I will be the first person to admit that the best way to get better at riding is with time spent in tack. There is no substitute for sitting on a real live horse and riding as many different horses as possible. This will train your body to respond to the specific needs of each horse. It requires a lot of skill, as well as, fitness for a rider to look like they are barely doing anything at all.
However, times are changing and you will notice that more professionals are addressing their strength, flexibility and endurance outside of the tack to improve their ability to be effective when it matters while riding a horse.
Every Day is Pay Day
A few weeks back I had the privilege to audit a clinic with Olympic dressage rider Lars Petersen. He said something that stuck with me: “In riding, every day is pay day. You get paid for how you rode the day before.”

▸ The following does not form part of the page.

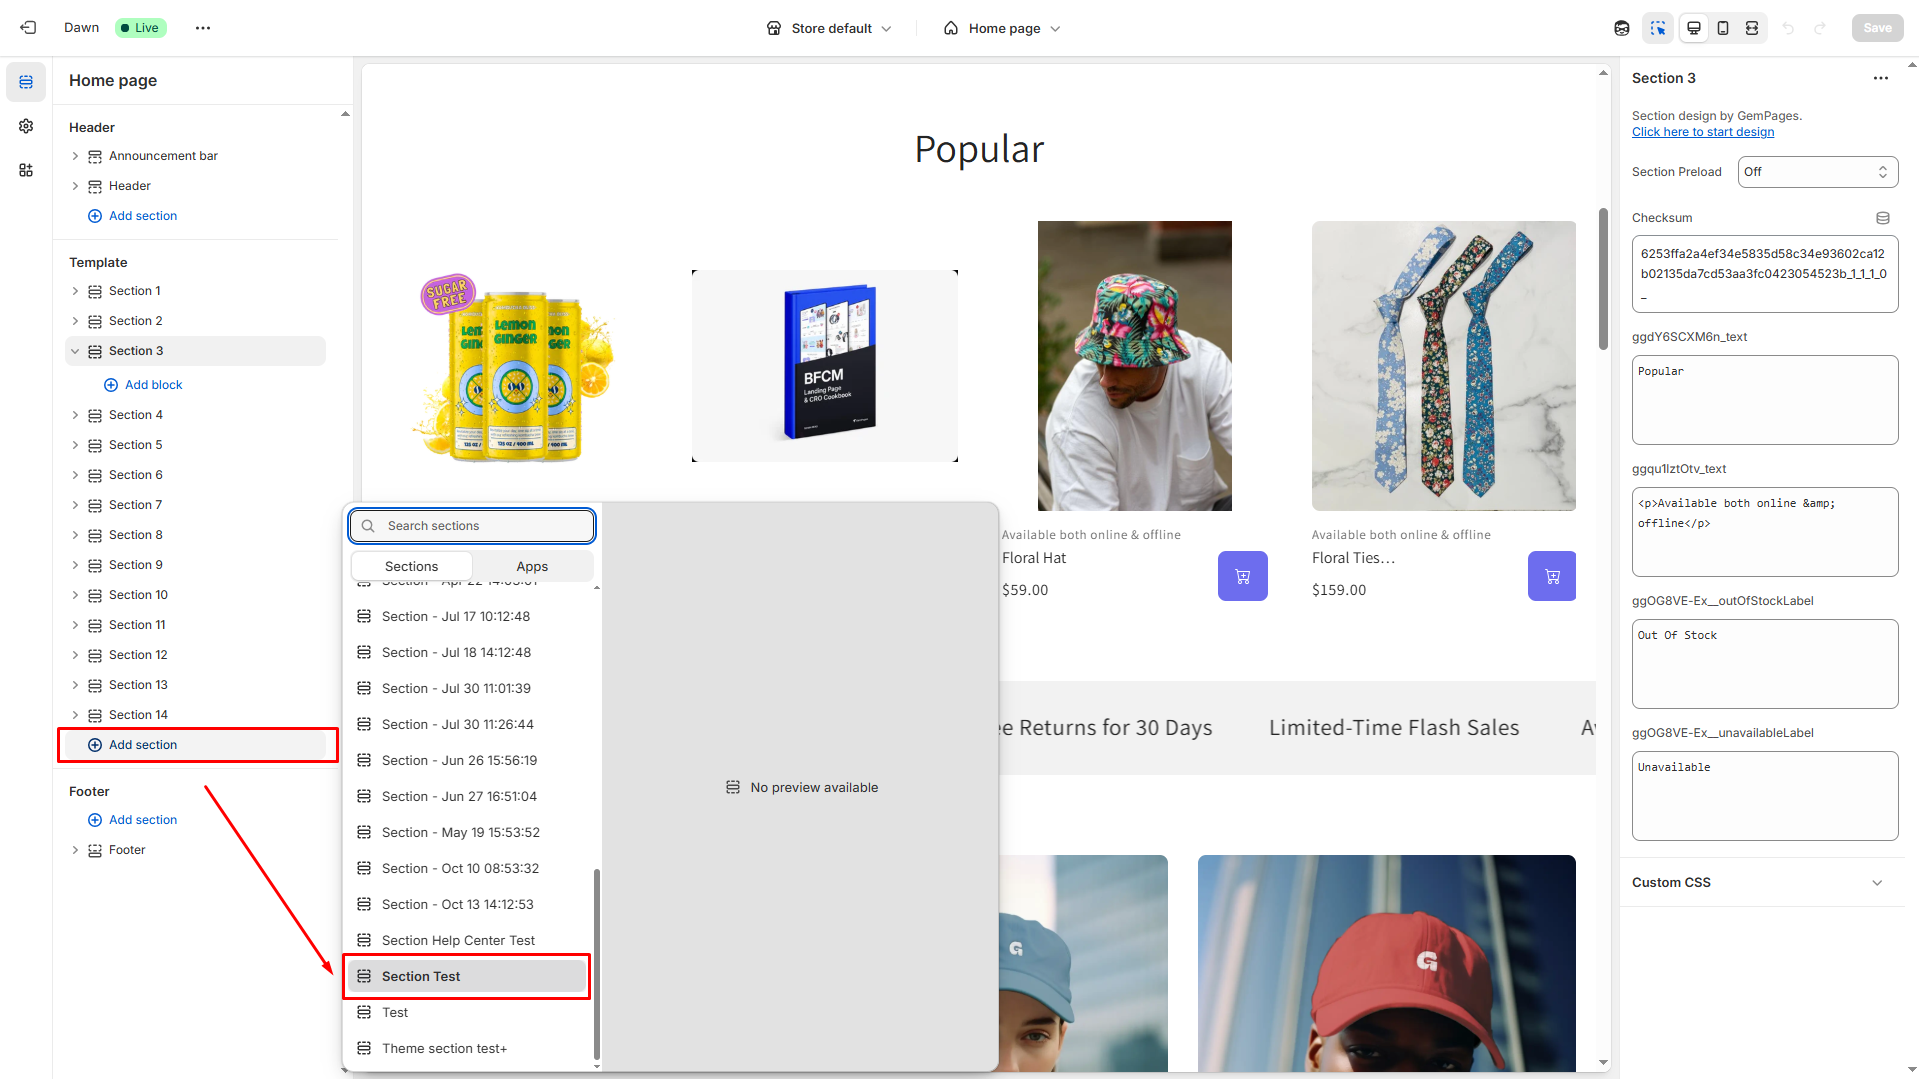
Task: Open Theme settings gear in sidebar
Action: (26, 126)
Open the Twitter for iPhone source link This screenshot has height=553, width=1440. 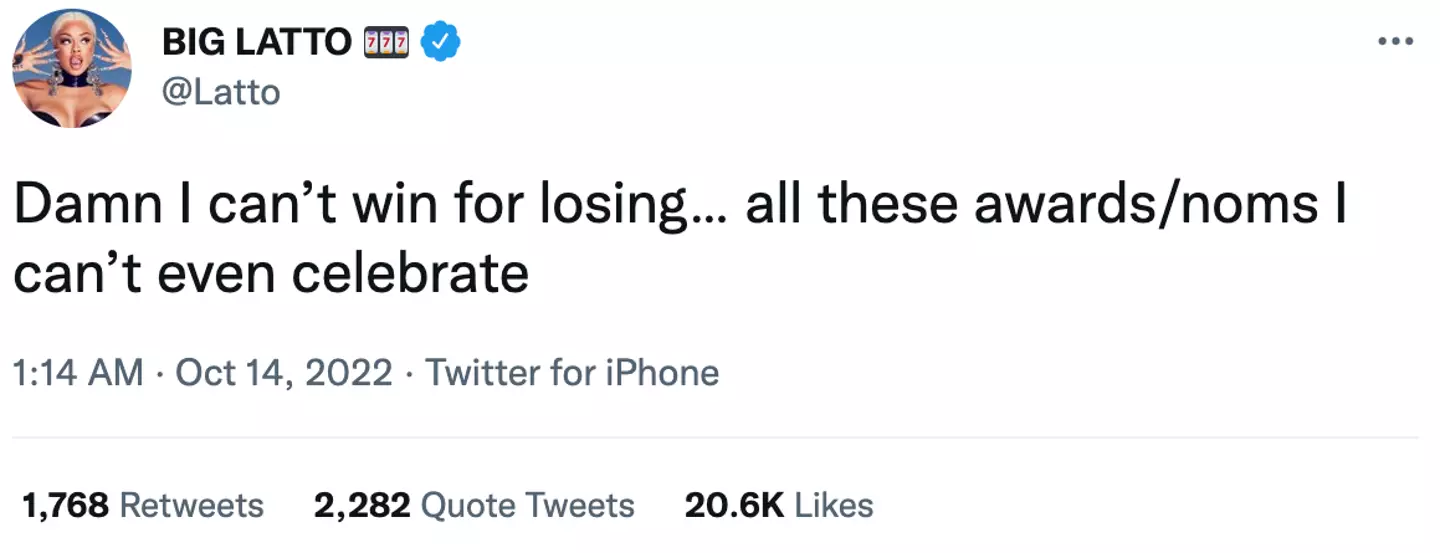coord(572,373)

Our goal should be to put the best foot forward each day and ride to the top of our ability. Our horses are out there each day and working just as hard as we are. We need to respect our horses by treating ourselves like the athletes that we expect them to be.
The Struggle Is Real
All horse and rider pairs are learning each time they work together, with or without a coach on the ground. It is a fact that a rider struggling with their own fitness will be less successful than when they are fresh. You may feel this in your own riding when you are in the tack struggling to get your seat plugged in correctly but when you take a walk break and come back to it feels more doable and in turn the movement goes better.
DO NOT feel discouraged by this. It is amazing working through the struggle and achieving success,. This is also what makes good riders great. Plus, if it was easy, I imagine many eventers would find themselves quite bored!

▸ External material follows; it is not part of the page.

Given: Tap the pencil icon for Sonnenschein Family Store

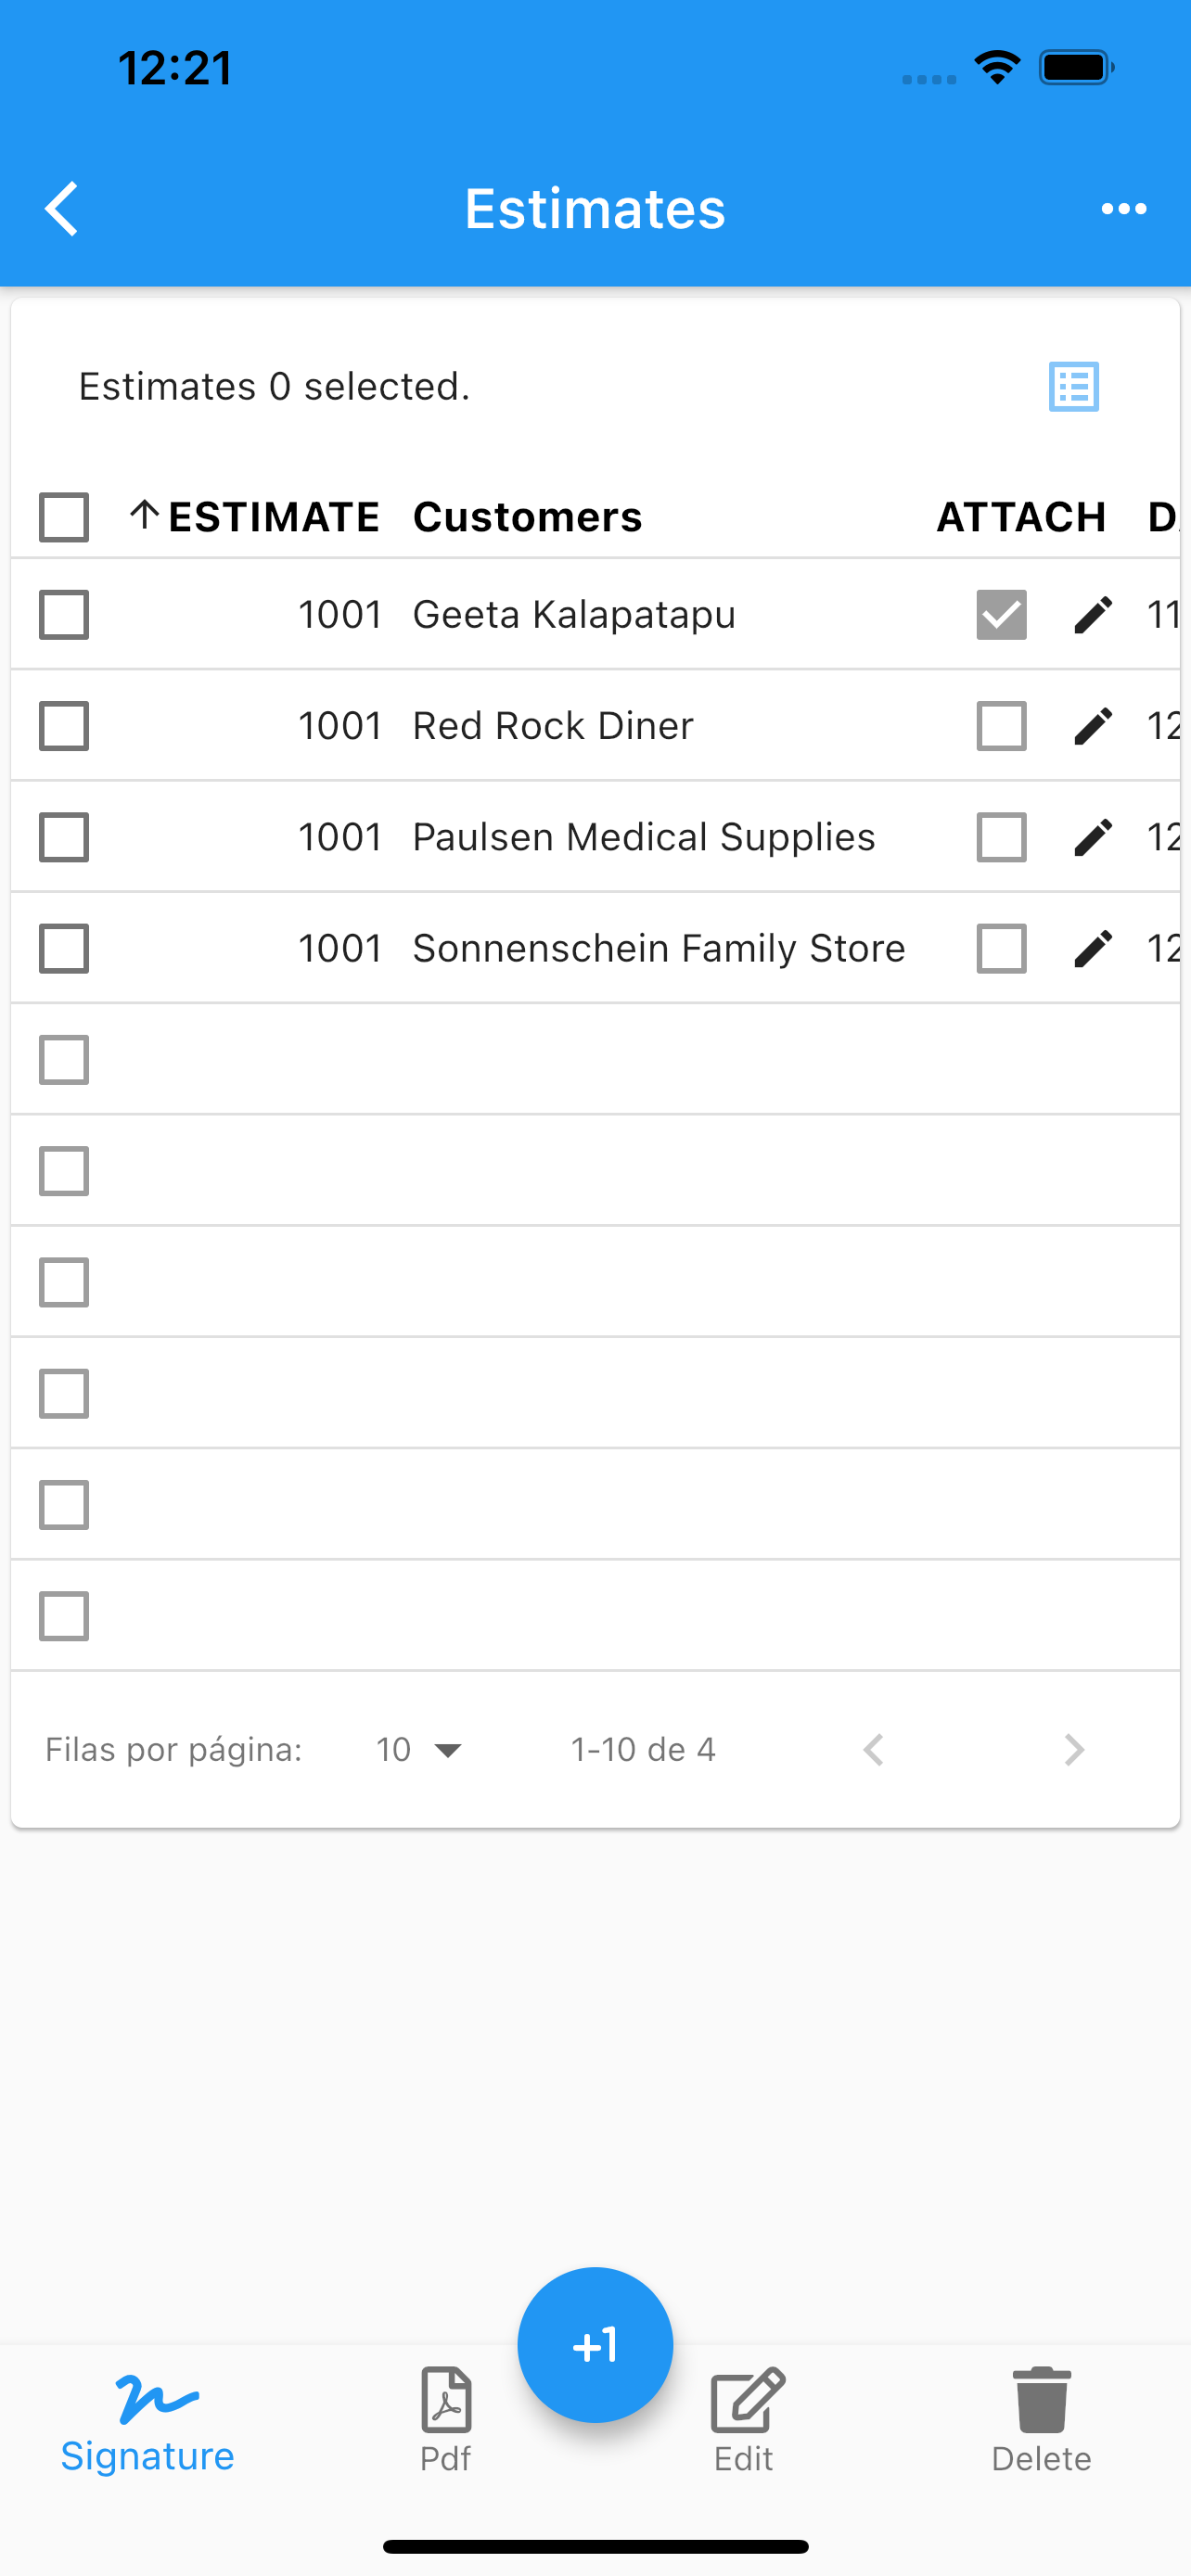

Strength training is an essential piece to success in the saddle. The number one excuse I hear eventers say is that they do not have time. If that is you, watch the amazing time management lecture above from the late renowned Carnegie Mellon professor Randy Pausch.
Everyone can find 20 minutes in their week to improve their health, increase energy, reduce pain and improve core strength. It is worth finding the time to exercise, especially when it is only 20 minutes once or twice a week.
The second most frequent response I get from eventers — and this one makes me a little crazy — is: “I know so many other riders that really need to work on their fitness, but I do not need too because … (insert excuse here).”
Any excuse is just that, whether you are a working student, a trainer, an amateur or have an amazing horse. These are all excuses. I am aware there is a lot of work that goes into maintaining a barn. However, if you are going to sit on a horse, your fitness is important and this is a fact. Exercising regularly, at least once a week, will improve your riding.
The Wall Sit
Making things overly complicated is going to greatly reduce the consistency and stickability of any exercise program. So I present to you a great exercise to safely learn the sensation of momentary muscle failure, which should be the goal each time you exercise.
- Stand with your back against a flat wall with your feet out in front.
- Let your back slide down the wall so your legs are at a 90-degree angle (like you are sitting in a chair).
- Keep your back straight and your arms by your side or in your lap. Do not push on the wall to try to hold yourself up. Never sacrifice form to increase time!
- Hold this position for as long as you can. This is when momentary muscle failure occurs.
- When you can do longer hold your form, slide down the wall gently until you are sitting on the floor.